This is the 3rd and final episode in my new year’s series on setting intentions to help you lead and grow your nonprofit in the new year.
First, a little recap on the difference between an intention and a goal: Goals are important – we spend a lot of time talking about the outcomes we want to achieve. Your intentions are about the how — an intention is a commitment to a process.
You operationalize an intention by asking questions like – what would it look like to work towards this goal if I centered X, Y, or Z.
The first two intentions that I talked about were adopting a relationship orientation, and asking yourself what it would look like to carry out your programs and run your operations if you applied a lens of network expansion — where can you better structure and leverage the people in your network? Where can you explore new people to bring into your network to build your organization’s capacity?
The second we talked about was leverage — how can you carry out your work in a way that allows you to spend your time on high-leverage activities – activities that most directly drive revenue and impact. Activities like relationship building, network expansion, thought leadership, and strategic visioning and planning.
Today I’m going to talk about two final intentions: Let form follow function and start with your mindset first.
So first, let form follow function.
What do I mean by this?
So often – way too often – I find myself in conversations about boards and staff, especially with leaders who are stressed because they can’t figure out how to make their board work the “right” way. Or they’ve been told to hire a director of development if they have any hope of fundraising and they can’t figure out how to afford it, or what they’ll do with the other critical work that won’t be covered because they’re hiring the development person before the ops person – for example.
These are examples of putting form before function – of getting super caught up in the way something – like your board or your org chart – is supposed to be structured rather than asking: what do we need to accomplish? What is the function of this team or of this role? And then building the right structure to be in service of that end goal.
As you make your way through the year, this intention is like air — let it breathe into everything you do.
Are we starting with some preconceived idea of what a board is supposed to look like? What my leadership is supposed to look like? What my team is supposed to look like?

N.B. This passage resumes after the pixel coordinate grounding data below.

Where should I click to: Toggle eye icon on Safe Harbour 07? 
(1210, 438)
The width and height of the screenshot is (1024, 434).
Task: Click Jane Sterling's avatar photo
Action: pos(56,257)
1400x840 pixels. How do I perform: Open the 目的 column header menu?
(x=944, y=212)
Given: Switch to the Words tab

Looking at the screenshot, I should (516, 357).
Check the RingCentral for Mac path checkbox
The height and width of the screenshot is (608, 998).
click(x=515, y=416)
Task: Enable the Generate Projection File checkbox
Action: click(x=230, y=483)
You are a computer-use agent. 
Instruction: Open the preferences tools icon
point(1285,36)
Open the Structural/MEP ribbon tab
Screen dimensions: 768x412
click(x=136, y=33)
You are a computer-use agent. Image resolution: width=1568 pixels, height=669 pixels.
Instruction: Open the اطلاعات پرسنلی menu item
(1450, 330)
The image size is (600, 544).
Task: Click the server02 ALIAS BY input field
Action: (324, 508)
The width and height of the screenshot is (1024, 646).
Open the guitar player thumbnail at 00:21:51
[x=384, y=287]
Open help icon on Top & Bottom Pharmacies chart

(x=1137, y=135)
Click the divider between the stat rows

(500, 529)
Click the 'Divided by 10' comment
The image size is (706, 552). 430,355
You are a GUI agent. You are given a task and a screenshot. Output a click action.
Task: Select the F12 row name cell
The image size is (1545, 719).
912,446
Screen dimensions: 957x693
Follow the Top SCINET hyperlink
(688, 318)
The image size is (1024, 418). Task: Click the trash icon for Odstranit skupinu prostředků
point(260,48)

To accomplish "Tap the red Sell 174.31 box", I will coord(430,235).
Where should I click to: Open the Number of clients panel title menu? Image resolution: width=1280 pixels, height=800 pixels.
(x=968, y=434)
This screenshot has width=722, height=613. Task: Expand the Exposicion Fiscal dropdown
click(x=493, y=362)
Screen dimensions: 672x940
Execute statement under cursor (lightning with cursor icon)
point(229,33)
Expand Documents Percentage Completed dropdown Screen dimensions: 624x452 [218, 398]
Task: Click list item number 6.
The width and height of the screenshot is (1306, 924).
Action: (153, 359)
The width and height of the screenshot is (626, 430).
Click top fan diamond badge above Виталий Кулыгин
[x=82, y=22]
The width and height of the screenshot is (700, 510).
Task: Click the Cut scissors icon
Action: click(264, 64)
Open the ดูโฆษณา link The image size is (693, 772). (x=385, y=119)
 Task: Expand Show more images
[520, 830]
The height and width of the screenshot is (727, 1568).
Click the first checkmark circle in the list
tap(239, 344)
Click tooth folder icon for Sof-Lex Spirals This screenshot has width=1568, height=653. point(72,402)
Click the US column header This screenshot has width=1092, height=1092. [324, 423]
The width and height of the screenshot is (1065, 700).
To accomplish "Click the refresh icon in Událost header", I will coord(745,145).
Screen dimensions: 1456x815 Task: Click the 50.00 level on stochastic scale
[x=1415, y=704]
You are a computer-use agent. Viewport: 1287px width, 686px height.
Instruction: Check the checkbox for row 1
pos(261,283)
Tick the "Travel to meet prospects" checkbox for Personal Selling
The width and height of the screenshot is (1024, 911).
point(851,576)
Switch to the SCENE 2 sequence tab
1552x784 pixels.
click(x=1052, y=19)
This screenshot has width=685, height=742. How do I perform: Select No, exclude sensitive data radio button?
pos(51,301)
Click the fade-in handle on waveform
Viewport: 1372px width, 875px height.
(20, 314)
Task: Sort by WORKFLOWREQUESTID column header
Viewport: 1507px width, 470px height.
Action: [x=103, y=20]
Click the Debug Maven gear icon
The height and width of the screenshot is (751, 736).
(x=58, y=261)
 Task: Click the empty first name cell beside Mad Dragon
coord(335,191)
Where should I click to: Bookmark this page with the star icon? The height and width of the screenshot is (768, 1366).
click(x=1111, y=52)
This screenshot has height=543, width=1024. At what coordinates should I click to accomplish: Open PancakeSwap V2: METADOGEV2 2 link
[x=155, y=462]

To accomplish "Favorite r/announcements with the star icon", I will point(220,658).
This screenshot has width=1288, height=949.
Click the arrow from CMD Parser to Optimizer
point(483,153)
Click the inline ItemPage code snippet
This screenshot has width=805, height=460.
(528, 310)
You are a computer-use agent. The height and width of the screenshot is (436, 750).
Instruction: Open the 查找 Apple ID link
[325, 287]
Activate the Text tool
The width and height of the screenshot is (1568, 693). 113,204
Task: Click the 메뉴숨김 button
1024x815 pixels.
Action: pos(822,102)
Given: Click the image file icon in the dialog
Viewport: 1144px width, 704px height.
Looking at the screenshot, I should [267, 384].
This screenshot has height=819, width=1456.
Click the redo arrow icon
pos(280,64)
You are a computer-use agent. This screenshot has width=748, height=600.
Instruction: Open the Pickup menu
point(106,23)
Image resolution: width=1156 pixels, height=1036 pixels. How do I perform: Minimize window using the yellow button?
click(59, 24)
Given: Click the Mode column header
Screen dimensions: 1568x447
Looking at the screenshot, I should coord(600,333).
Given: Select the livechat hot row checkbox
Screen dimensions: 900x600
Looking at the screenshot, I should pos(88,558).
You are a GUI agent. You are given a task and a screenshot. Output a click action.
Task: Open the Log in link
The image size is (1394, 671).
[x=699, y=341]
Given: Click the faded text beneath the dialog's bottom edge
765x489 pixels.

Or, are we starting with this question: why do we have this board? What do we want this constellation of people and stakeholders to do in service of our mission? What is their purpose? Ok, now what does that mean in terms of what the board should look like? Do we even need committees? Not if that way of working together doesn’t serve our end goals — doesn’t follow the function of this group.
Do we need a communications person on our team? Not if our strategic goals for the next year are about policy advocacy and community building. Maybe our next hire needs to be a community manager or advocacy coordinator. Even if you don’t know a single other organization that would structure its org chart that way, maybe that’s what’s best for your organization.
Boards are where this most frequently comes up for folks. I have a great conversation about this in my episode about liberatory governance.
I’ve also created a great free cheatsheet for you that highlights the key metrics that underscore everything for your board — what are the metrics of a good board, irrespective of the form. How do you know your board is functioning in a healthy way?
So the last intention that I want to highlight is a quick one – that’s why I’m folding it into this episode. But it’s a biggie.
Here you go: Master your mindset.
The mindset that we bring to our leadership will determine the effectiveness of our strategic growth. It lays the foundation for everything else – how expansive we are in our thinking, who we choose to bring into our vision, how we talk about our vision, and how we set up the infrastructure for fundraising for our vision
We pay lip service to the mindset piece, but don’t acknowledge how crucial it is to grapple with the assumptions, beliefs, insecurities, and thought traps that can keep us from taking our organizations to the next level.
I call these mindset gremlins. They lurk and they’re real.
They show up as playing small… not taking risks… filling our calendars with low-leverage activities, like writing newsletters, posting on social media… procrastiplanning or procrastilearning… not delegating to our team… not pushing through whatever our growth edge and letting go of old habits and practices so that we can grow because our current habits and ways of doing things are familiar.
But we do not achieve the incredible impact we know our organizations are capable of if we stay here.
So my last recommended intention: Be as intentional about your mindset work as you are about your fundraising, management, board engagement, etc.